» **Your objective**: Search term "computer": copy each line of the records that contains it.

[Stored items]
=== Section Start ===

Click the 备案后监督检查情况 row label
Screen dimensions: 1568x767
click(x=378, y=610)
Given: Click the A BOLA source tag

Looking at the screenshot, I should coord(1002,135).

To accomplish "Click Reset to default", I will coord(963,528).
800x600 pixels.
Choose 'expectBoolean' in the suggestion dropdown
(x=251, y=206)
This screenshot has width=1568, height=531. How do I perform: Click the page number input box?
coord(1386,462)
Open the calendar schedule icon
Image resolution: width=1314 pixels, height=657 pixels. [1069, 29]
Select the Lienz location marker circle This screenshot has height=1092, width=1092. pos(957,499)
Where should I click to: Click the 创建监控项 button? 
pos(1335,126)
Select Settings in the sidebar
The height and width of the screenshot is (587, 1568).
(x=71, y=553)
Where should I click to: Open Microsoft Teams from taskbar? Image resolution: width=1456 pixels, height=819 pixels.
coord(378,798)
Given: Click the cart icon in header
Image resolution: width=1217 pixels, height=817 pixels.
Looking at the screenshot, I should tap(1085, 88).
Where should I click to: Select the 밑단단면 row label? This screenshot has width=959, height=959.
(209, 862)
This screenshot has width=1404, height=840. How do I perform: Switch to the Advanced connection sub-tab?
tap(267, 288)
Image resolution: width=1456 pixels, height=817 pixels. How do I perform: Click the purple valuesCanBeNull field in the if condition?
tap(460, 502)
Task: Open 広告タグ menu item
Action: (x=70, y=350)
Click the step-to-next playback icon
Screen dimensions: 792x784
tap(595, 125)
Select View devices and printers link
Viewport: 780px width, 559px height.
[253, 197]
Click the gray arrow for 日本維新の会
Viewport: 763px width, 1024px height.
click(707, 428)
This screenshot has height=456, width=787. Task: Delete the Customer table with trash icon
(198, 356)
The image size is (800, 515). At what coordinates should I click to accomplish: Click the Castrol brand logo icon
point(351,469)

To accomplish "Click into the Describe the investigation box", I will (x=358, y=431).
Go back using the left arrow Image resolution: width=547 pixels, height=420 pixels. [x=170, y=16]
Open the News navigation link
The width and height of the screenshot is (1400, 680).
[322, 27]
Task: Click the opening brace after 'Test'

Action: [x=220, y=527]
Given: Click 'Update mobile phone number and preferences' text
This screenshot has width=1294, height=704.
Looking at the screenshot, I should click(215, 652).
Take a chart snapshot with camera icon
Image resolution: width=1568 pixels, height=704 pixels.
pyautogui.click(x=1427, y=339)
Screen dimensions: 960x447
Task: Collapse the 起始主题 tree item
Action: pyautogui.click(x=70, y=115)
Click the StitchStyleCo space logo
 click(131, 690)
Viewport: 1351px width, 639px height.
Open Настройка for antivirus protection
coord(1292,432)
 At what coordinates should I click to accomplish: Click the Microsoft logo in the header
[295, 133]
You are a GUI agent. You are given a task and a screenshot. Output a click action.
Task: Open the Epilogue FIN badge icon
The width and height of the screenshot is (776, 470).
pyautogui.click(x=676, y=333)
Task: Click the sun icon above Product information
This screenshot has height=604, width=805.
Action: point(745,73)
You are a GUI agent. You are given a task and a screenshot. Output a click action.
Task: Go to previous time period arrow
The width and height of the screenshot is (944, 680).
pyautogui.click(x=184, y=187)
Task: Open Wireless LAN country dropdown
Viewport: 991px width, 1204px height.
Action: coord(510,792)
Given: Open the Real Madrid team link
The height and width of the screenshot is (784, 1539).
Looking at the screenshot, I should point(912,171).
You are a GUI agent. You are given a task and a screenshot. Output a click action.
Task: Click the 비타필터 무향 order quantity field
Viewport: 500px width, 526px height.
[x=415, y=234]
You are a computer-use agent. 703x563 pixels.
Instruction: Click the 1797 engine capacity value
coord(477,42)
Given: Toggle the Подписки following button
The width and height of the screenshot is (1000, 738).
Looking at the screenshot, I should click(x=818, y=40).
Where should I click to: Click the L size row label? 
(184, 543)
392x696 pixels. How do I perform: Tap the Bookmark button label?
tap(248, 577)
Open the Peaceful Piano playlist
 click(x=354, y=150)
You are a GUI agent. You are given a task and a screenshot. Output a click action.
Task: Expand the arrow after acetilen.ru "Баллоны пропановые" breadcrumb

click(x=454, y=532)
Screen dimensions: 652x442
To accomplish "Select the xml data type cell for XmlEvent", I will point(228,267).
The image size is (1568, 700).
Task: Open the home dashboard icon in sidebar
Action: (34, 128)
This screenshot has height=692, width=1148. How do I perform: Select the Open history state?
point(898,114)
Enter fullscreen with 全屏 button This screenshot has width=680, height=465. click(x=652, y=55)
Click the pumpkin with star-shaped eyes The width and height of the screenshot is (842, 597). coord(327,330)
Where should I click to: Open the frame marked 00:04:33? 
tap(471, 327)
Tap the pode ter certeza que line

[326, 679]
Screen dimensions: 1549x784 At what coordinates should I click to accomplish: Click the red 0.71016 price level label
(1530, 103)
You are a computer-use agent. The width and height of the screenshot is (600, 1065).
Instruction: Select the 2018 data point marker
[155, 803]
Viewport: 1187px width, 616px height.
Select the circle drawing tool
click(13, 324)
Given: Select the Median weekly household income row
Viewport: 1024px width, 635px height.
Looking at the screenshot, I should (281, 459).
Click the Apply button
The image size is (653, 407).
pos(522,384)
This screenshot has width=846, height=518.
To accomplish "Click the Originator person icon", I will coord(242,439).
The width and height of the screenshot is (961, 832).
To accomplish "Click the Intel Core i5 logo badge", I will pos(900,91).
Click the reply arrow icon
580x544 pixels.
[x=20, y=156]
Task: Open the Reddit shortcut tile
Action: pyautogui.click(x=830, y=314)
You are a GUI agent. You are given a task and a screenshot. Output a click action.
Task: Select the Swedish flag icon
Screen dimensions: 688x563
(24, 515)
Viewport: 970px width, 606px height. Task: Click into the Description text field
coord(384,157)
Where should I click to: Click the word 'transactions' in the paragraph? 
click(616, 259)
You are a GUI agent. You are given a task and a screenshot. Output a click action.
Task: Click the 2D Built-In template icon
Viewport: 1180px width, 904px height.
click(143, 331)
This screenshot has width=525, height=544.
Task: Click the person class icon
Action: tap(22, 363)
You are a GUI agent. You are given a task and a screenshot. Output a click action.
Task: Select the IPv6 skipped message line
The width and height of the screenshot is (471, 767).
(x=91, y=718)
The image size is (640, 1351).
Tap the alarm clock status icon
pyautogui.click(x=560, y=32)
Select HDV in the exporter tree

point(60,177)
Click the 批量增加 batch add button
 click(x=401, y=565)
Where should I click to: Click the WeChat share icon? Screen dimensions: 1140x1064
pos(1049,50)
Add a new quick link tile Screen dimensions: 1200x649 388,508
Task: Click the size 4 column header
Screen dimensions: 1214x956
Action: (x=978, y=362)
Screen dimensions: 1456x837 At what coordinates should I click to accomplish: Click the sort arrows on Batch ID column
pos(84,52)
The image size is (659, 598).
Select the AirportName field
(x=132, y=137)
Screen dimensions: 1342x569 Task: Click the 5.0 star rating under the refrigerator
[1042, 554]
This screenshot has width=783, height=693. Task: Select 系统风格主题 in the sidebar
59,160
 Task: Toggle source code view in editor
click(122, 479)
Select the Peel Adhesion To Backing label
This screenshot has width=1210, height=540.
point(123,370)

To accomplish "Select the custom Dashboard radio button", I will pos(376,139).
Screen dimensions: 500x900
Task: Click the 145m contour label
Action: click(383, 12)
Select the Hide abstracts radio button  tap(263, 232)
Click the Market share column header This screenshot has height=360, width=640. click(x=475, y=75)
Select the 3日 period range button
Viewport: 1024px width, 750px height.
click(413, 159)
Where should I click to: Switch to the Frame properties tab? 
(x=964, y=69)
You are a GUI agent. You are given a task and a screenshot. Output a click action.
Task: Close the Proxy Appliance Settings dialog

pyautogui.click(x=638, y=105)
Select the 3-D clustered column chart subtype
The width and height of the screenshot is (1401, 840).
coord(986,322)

=== Section End ===

» **Task output**:
You are a computer-use agent. 703x563 pixels.
You are a computer-use agent. The width and height of the screenshot is (600, 1065).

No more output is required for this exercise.